04 May 2012

What?! I'm sorry I didnt hear you, did you say I was deaf?

    After my last trip to the ENT, I have discovered that though his hearing test showed mild hearing loss (and a huge dip in both ears in two years), there is a lot that a hearing test can not show. It can not show the volume level on the radio or TV inching up a little every month, it can not show the missed words and misunderstood phrases in general conversation, it can not show the frustration of the kids I work with when I have to say "what" fifteen times, it can not show the devastation of a life changed, and changing.

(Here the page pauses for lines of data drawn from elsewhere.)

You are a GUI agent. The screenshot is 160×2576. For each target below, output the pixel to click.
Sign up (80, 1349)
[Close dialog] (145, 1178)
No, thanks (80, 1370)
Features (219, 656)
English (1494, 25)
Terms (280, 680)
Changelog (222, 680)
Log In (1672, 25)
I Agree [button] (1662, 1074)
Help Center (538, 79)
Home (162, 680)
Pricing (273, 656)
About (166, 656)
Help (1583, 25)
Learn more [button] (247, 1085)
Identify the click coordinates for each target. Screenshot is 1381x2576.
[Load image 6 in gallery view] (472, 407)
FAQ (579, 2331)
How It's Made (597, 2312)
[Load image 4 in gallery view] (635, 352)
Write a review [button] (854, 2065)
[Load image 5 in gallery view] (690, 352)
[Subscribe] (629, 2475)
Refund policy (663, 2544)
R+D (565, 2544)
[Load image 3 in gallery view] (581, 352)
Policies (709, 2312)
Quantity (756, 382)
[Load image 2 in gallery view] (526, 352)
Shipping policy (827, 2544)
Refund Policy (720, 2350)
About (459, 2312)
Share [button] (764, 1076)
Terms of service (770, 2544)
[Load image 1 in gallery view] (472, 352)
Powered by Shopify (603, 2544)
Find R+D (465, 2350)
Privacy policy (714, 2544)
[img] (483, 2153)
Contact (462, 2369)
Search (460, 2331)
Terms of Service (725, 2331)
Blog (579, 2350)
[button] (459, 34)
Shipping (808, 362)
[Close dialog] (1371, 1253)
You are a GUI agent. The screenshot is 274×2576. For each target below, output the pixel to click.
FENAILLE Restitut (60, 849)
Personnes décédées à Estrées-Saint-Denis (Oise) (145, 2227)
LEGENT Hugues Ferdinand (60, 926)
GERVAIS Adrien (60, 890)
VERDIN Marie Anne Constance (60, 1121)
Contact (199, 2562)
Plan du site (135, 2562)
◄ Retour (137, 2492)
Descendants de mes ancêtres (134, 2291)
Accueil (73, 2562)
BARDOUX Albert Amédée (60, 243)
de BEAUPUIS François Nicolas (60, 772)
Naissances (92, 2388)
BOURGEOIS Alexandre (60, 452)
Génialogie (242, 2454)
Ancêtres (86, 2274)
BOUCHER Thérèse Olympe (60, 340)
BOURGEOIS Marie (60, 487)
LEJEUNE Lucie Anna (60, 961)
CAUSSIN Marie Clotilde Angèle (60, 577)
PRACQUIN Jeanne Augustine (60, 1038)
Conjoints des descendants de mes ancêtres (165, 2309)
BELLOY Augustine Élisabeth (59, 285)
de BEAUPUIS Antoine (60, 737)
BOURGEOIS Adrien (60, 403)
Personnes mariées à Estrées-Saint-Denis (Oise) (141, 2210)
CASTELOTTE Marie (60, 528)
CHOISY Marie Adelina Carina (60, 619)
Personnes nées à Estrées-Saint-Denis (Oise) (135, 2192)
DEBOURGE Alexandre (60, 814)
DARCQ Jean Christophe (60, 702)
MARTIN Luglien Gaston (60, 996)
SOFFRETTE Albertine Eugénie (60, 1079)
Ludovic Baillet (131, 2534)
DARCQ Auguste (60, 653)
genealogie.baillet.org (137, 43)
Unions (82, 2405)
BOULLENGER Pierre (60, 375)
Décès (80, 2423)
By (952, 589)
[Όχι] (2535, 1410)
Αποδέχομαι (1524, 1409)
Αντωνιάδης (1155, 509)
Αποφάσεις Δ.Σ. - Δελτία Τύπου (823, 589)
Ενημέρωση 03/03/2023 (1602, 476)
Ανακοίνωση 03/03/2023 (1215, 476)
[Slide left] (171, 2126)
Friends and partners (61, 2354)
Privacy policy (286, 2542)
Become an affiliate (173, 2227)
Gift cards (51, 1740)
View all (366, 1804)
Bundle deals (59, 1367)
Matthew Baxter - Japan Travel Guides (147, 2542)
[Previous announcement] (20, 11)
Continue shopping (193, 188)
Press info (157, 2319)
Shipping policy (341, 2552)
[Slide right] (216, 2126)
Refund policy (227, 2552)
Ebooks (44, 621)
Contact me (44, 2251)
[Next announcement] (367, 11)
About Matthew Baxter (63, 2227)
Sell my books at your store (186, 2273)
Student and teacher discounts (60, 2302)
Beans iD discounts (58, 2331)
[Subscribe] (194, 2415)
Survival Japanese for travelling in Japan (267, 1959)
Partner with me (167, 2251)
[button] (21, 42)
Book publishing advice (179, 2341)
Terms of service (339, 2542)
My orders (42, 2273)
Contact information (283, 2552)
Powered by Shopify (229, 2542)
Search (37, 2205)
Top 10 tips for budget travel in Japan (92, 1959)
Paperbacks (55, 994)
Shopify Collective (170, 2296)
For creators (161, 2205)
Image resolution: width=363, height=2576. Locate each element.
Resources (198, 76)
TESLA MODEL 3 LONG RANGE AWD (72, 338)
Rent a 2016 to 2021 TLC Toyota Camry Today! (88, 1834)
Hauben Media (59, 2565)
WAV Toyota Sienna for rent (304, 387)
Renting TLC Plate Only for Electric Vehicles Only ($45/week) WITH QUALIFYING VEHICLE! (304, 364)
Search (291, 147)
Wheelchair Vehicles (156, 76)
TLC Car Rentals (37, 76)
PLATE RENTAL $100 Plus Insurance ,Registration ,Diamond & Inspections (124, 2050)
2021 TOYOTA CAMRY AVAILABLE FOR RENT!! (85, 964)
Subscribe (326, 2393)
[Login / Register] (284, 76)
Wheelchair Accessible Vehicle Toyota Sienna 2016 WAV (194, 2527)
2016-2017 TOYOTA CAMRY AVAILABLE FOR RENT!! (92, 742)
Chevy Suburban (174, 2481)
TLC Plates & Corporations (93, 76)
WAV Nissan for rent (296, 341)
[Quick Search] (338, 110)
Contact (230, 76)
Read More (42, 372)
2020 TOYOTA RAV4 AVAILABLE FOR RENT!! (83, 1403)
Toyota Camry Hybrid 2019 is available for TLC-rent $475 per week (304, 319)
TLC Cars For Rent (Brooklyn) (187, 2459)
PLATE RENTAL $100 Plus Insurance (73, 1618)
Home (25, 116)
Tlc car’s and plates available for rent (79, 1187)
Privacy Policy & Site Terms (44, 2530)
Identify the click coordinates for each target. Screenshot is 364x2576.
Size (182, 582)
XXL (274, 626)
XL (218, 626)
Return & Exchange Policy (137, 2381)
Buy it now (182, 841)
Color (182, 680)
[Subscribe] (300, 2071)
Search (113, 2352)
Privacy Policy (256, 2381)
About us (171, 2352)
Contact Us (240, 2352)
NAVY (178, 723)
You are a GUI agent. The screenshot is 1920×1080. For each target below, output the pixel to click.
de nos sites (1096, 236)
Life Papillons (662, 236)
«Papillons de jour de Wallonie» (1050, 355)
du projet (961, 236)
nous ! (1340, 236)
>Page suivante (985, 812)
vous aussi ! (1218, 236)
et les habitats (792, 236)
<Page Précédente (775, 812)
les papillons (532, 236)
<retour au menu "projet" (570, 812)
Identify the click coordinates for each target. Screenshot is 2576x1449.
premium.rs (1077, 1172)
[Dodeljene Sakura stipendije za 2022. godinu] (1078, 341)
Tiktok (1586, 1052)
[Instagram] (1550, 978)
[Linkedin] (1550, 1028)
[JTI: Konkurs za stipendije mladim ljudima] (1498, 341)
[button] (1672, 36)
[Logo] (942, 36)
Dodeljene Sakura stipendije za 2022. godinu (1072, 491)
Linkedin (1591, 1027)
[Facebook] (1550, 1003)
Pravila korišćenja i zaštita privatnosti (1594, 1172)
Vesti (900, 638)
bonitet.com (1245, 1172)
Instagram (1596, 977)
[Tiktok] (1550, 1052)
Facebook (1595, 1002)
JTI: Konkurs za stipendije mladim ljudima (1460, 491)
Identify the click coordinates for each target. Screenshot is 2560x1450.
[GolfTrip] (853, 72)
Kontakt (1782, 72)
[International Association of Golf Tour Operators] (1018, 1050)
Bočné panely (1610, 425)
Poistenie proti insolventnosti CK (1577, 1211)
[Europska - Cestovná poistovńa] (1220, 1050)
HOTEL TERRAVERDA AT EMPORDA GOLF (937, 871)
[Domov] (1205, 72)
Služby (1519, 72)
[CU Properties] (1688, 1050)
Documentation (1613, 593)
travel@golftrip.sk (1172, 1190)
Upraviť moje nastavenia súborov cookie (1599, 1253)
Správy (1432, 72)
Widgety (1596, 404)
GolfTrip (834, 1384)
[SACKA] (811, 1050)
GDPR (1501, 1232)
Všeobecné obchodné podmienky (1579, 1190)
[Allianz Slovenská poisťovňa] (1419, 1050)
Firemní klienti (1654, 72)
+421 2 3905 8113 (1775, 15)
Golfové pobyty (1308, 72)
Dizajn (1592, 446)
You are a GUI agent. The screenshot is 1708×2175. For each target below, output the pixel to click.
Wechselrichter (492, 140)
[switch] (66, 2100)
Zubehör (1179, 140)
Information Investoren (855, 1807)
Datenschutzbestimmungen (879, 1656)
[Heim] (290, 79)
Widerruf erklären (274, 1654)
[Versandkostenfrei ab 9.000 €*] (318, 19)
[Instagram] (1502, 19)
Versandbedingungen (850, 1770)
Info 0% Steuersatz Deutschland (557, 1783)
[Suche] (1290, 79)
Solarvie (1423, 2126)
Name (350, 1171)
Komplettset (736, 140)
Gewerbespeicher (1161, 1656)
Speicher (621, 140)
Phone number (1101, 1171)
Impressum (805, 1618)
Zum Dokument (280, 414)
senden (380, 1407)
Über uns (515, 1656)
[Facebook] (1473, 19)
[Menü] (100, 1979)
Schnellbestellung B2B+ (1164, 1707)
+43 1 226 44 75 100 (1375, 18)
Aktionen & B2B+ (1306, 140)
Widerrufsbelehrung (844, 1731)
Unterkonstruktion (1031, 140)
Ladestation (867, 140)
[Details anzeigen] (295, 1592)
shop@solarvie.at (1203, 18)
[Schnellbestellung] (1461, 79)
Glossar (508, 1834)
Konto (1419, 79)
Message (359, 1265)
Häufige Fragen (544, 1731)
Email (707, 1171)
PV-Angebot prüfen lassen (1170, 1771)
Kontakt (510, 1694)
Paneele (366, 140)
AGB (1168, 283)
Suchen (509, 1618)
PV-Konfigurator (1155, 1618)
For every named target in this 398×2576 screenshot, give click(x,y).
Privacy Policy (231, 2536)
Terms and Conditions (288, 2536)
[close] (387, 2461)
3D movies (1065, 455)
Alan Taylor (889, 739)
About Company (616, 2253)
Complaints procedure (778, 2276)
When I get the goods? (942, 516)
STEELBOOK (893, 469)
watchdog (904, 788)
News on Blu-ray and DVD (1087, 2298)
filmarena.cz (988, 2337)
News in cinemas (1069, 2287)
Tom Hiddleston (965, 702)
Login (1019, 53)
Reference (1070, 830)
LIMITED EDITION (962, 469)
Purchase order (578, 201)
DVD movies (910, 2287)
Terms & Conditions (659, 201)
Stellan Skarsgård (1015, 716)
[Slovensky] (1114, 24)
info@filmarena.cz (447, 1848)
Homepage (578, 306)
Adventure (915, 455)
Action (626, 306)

    The ENT can not promise I will retain all or any of my hearing at this point. He can not promise I won't get worse, nor can he promise that I won't level out. He can tell me that many people with Meniere's do go deaf. He can tell me my hearing has changed drastically since I first saw him 18 months ago. He can tell me I may no longer climb ladders, or anything that requires balance because I have none. He can tell me not to look up at the flag during the anthem at the hockey games because it makes me sway. His tests can not predict the road my ears are on, nor can they stop the progression. They treat the symptoms. I'm grateful for that.  I've had lots of good days here lately, and that is a blessing.
    No one can tell me what my life will be like once the hearing is gone. Did you know insurance companies won't cover hearing aids?  Did you know I have to be almost stone deaf in both ears before they will even consider an implant device? I'm still a way's from that, but I know that there will be a point where it will affect more than just conversations. It's then that I have to do some real thinking and some planning.